- Born: March 30, 1888 Boston, Massachusetts, U.S.
- Died: October 16, 1978 (aged 90) Pittsburgh, Pennsylvania, U.S.
- Resting place: Homewood Cemetery, Pittsburgh
- Education: Massachusetts Institute of Technology
- Occupations: Business executive, Engineer
- Known for: Founder of Rockwell International
- Political party: Republican
- Spouse: Clara Whitcomb Thayer
- Children: 5
- Awards: Henry Laurence Gantt Medal (1974), Golden Plate Award of the American Academy of Achievement (1972)

= Willard Rockwell =

American businessman (1888–1978)

Willard Frederick Rockwell, Sr. (March 31, 1888 – October 16, 1978) was an American engineer businessman who helped shape and name what eventually became the Rockwell International company. He created and directed a number of major corporations with a wide range of products for the automobile and aviation and related industries. By the 1970s, he was a leading figure in American defense industries. "If it moves, we probably made something on it," was his boast.

==Early life and career==
Rockwell was born in Boston, Massachusetts, where his father was a contractor. He attended public schools before attending the Massachusetts Institute of Technology for three years. In 1909-1915 he was the chief engineer for several small companies. In 1915, he moved to Cleveland, Ohio, becoming manager of a company making axles for automobiles and trucks. During World War I, he was a civilian specialist in the Motor Transport Division of the Army Quartermaster Corps. In 1919, he started his first company in Oshkosh, Wisconsin. He sold it to the Timken-Detroit Axle Company in 1928, staying on as its manager, and also a director of Timken. He became president of Timken in 1933-1940, and chairman of the board 1940-1953. During World War II, it produced 80 percent of the axles for large army trucks, and 75 percent of the armor plate for tanks.

Simultaneously he was president of several smaller companies. By 1947, his combined enterprises had 5,000 employees in 15 plants, with sales of over $62 million. He merged them into Timken in 1953 to form the Rockwell Spring and Axle Company, of which he was chairman of the board. In 1958, his conglomerate was renamed the Rockwell Standard Corporation, and became one of the largest suppliers of parts to the automobile and truck industry. It produced a wide variety of automobile parts, such as transmissions, gears, springs, bumpers, and especially axles for trucks, buses, streetcars, tractors and other motorized vehicles. Rockwell was always an engineer at heart; He received several patents, such as one in 1926 for an "improved double reduction and reversing differential axle construction especially useful for bus axles."

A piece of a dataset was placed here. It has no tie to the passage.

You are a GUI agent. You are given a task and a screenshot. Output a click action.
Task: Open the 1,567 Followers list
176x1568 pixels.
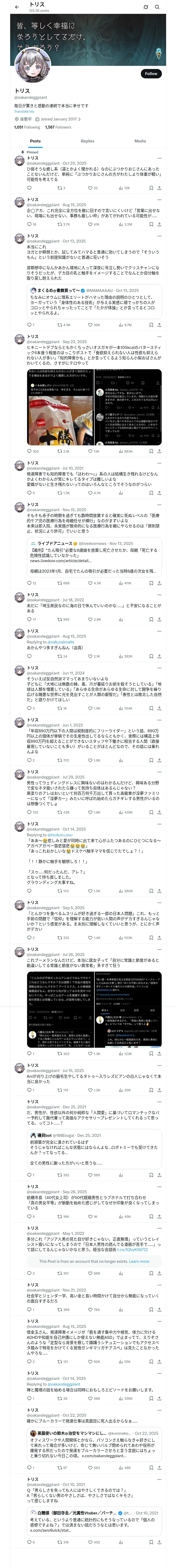tap(58, 127)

Rockwell became interested in aviation after the war, and produced a wide variety of engine parts, as well as a small executive aircraft. Expanding beyond transportation, his companies made meters for the gas and water industries. He also made power tools, valves, taxi meters, and parking meters. For example, the Pittsburgh Equitable Meter and Manufacturing Company was a conglomerate, comprising many companies that manufactured items ranging from water meters to ball bearings. This company became one of the largest meter production facilities in the world. By 1958, he and his son purchased Aero Design & Engineering Co.

The company became a major player in the space race of the 1960s. In 1967 Rockwell-Standard merged with North American Aviation, becoming North American-Rockwell. It was renamed Rockwell International in 1973 and became the prime contractor on the Space Shuttle. Sales reached $6.3 billion in 1979, ranking it number 11 in defense contracts, in addition to its major presence in commercial aircraft, electronics, automotive components. Rockwell stepped down that same year.

Numerous major corporations brought Rockwell onto their boards, including banks, insurance companies, and railroads.

==Family==
Rockwell came from a Yankee family and married Clara Thayer, a descendant of John Alden who arrived aboard the Mayflower in 1620. The couple had five children, Kay, Janet, Willard Jr., Eleanor, and Betty. He was a Baptist and Republican. He brought his son Willard Frederick "Al" Rockwell, Jr. (1914-1992) into the network of family businesses in 1947. Rockwell Jr. became a senior executive for several of them before taking over in the mid-1960s, leading work on the NASA Apollo and Space Shuttle programs until his 1989 retirement. Willard Sr. also brought his brother Walter F. Rockwell (1899-1973) into the family business, making him president of Timken-Detroit Axle 1933 to 1953, as well as other roles.

Rockwell died on October 16, 1978. He was survived by three daughters.